All three artists have had a good past twelve months. Musgraves has been the most active in the year that the award show covers—her fourth album, Golden Hour, a critically acclaimed breakthrough that reflects a new maturity in songwriting, was released in March—while Morris and Lambert have spent the past year touring behind and releasing new singles from their 2016 albums.

But what albums they are! Morris’s Hero earned her new artist of the year honors at the 2016 edition of the CMAs, and an album of the year nomination at the same ceremony. Lambert’s The Weight of These Wings, meanwhile, earned a nomination at the 2017 CMAs and platinum certification from the RIAA.

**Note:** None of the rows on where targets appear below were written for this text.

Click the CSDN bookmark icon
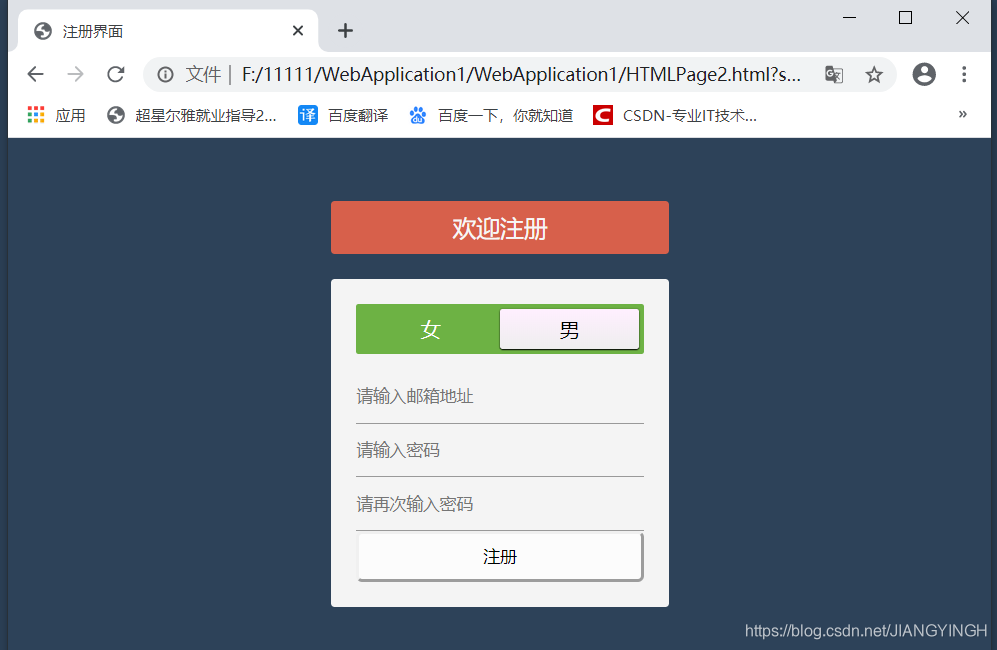Image resolution: width=997 pixels, height=650 pixels. (x=602, y=114)
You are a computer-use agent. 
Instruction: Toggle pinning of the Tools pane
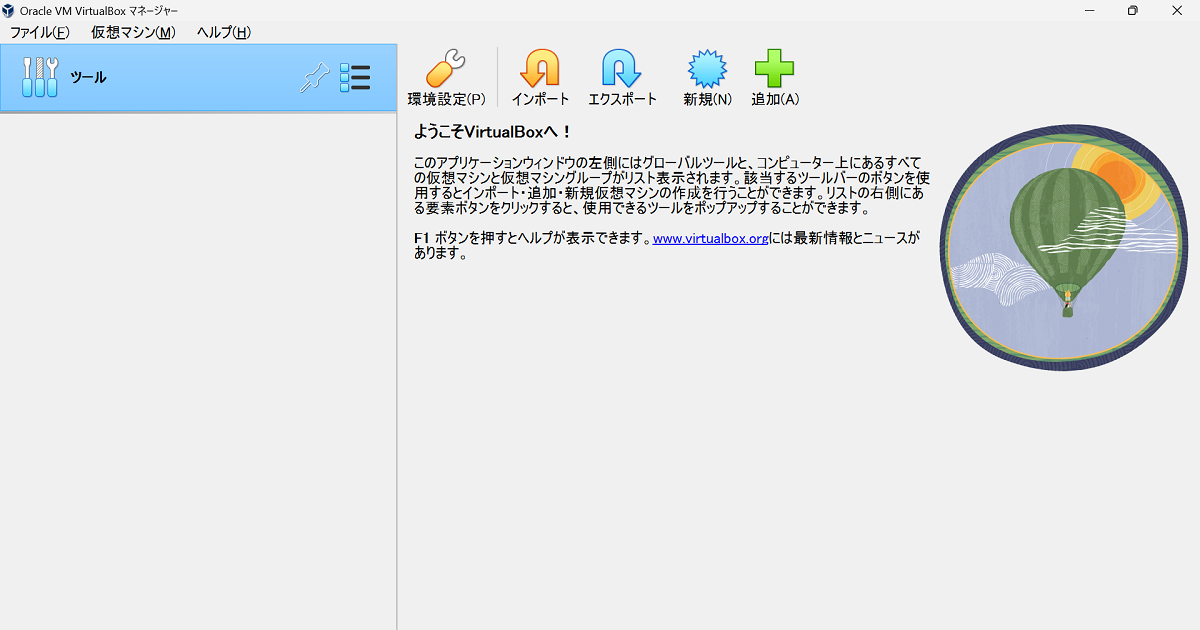[x=314, y=76]
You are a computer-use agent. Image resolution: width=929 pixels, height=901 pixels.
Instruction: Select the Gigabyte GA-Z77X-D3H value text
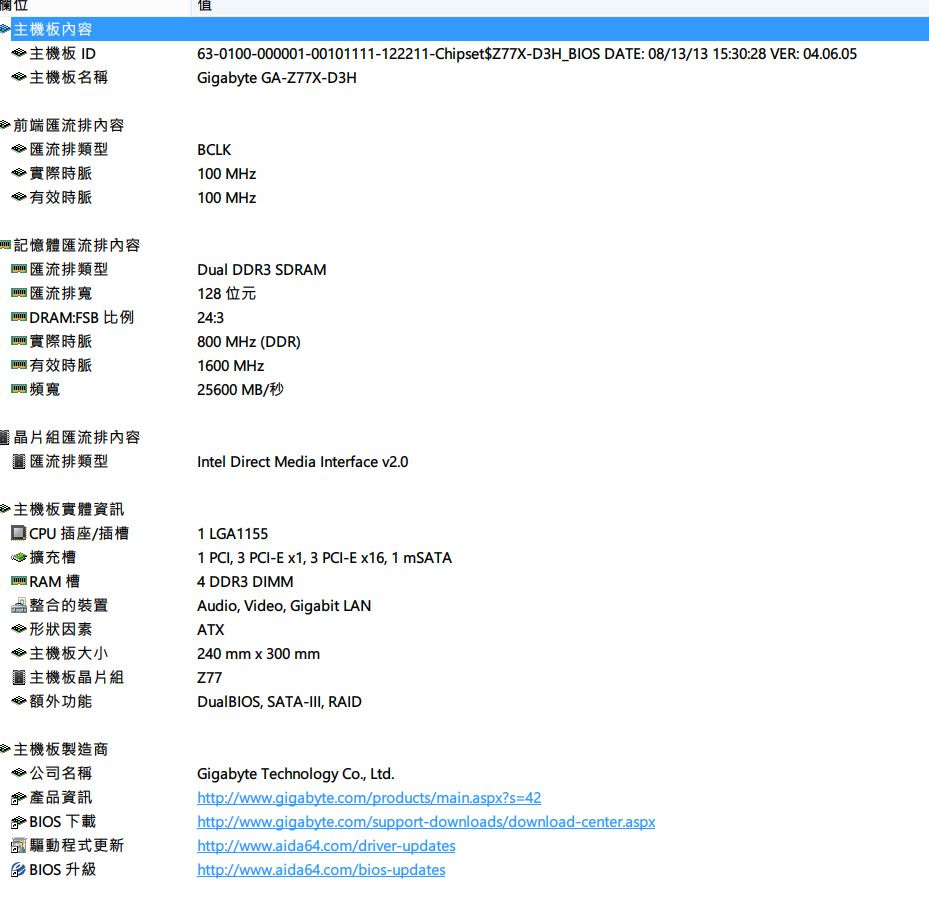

Hero, as Morris’s major label debut, represented the emergence of a significant new voice in country music. She’s quickly proven herself to be one of the biggest stars in the format, with a whole lot of staying power—”Rich,” the fourth single from the album, was released in February, more than two years after the album’s first single was released. She’s also established herself as a potential crossover artist. Her collaboration with EDM producers Zedd and Grey, “The Middle,” peaked at number five on the Billboard 100, after she edged out Demi Lovato, Camila Cabello, Carly Rae Jepsen, Charlie XCX, and other pop superstars for the nod.

So it makes sense that Morris scored herself a female vocalist of the year nomination for the third consecutive year—she’s one of the highest-flying and most relevant stars in country music, with a bright future ahead of her whenever she releases her much-anticipated sophomore album.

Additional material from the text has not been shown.